Begitulah kira-kira jawaban mereka kepadaku sebelum kemudian kami berjabat tangan. Senyum mereka mengembang seperti bunga cubung yang membuatku makin pusing dengan tingkah mereka.
Ketika harapanku pupus dan pikiranku kacau karena putus asa, media terakhir yang aku kunjungi menyarankan aku agar melapor ke NGO Lingkungan hidup. Dan dari NGO itu, aku mendapat informasi bahwa media tidak bersedia memberitakan kisahku bukan karena takut konflik komunal yang akan terjadi. Karena mereka tidak berkepentingan terhadap konflik itu. Mereka takut memberitakan kisahku karena di balik perusakan hutan di Kalimantan pada umumnya dan pembantaian di kampungku pada khususnya ada perusahaan plasma kelapa sawit asal Malaysia. Dan biasanya perusahaan itu memiliki andil dalam hiruk pikuk media dalam negeri. Maka sangat wajar jika media takut memberitakan ceritaku karena akan sangat berpegaruh bagi kelangsungan hidup media mereka.

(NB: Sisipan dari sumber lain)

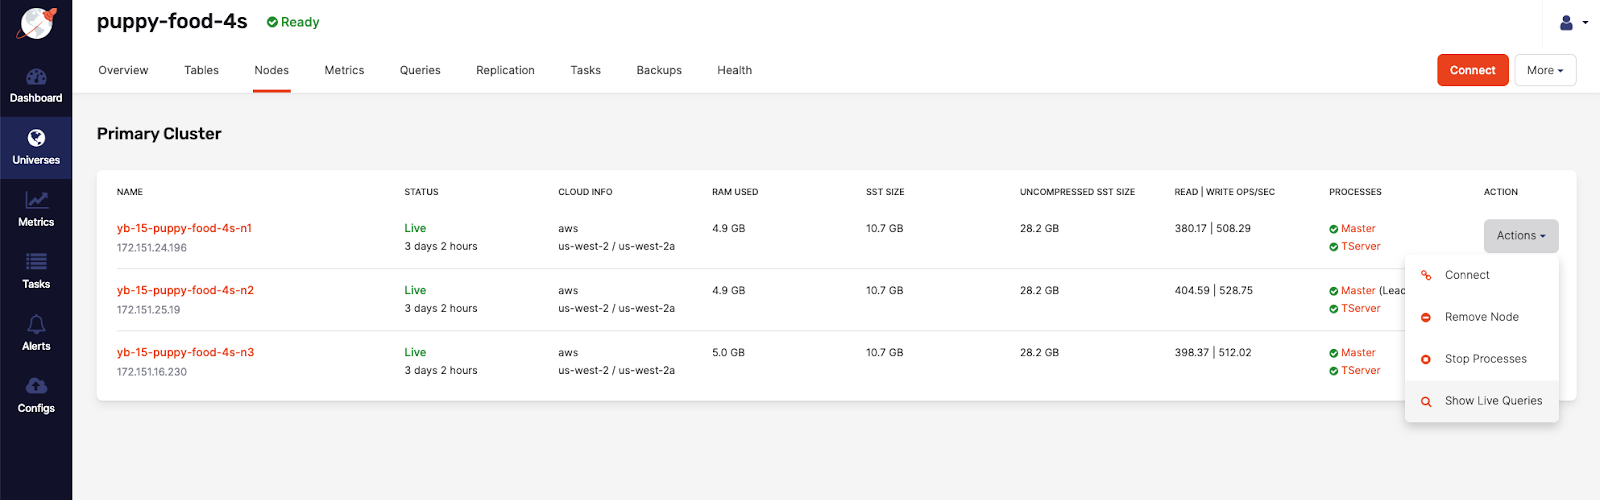Switch to the Overview tab
The image size is (1600, 500).
(x=123, y=70)
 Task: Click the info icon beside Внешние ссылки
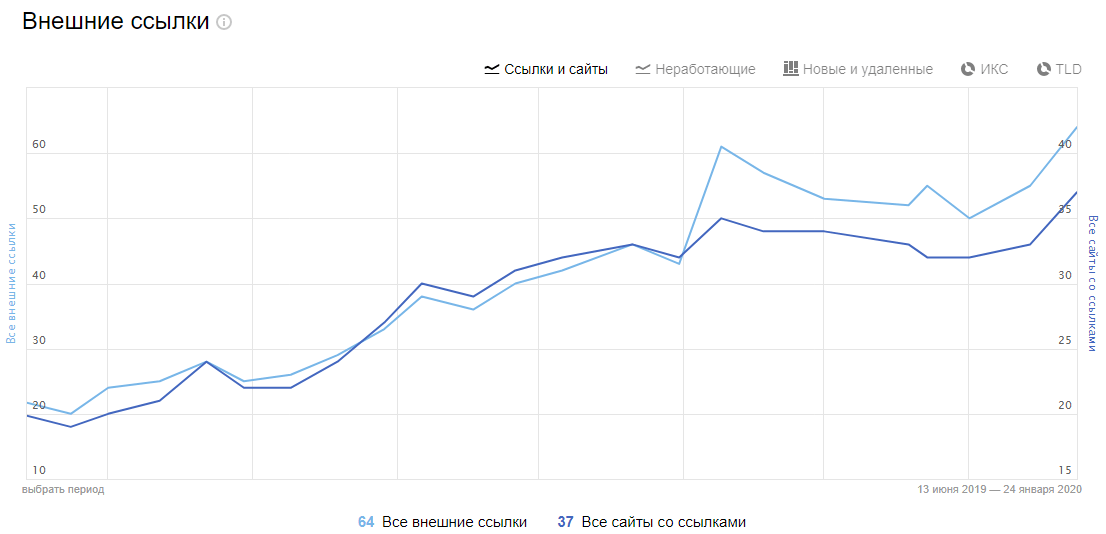[x=224, y=22]
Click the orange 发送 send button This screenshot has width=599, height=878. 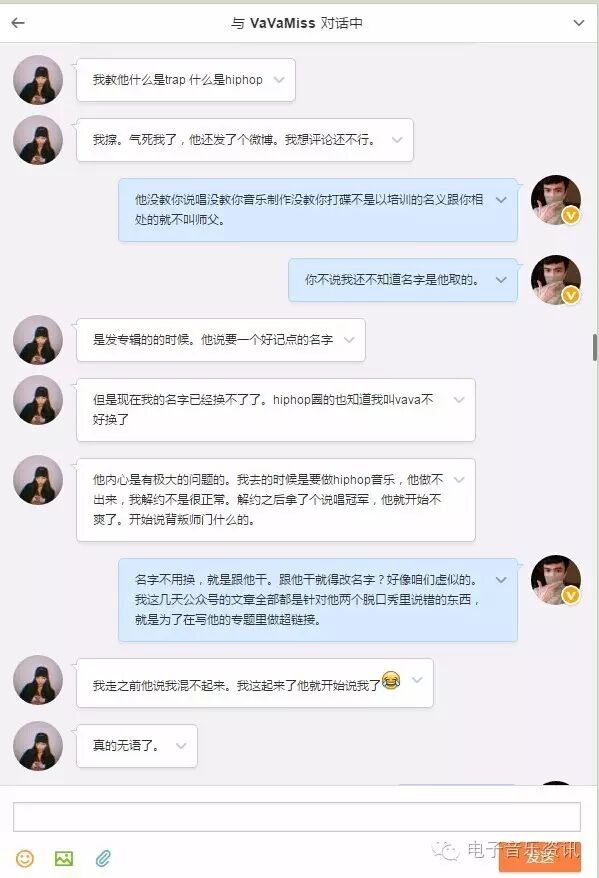[540, 856]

Tapi ada satu hal yang membuatku terkejut dan begitu kecewa bahkan tidak ada dalam bayanganku sebelumnya. Ternyata di balik pembantaian di Pamilin ada perusahaan kelapa sawit milik Nona Mey. Majikanku sendiri yang baik dan bersedia menyekolahkanku hingga setingkat SMA bahkan bersedia membiayai kuliahku .
Meski dengan kekacauan dan kegalauan yang berkecamuk di benaku. Tanpa media aku menulis kisah ini. Kisah tentang betapa jauhnya Indonesia.
*) Penulis adalah mahasiswa IAIN Sunan Ampel, Surabaya.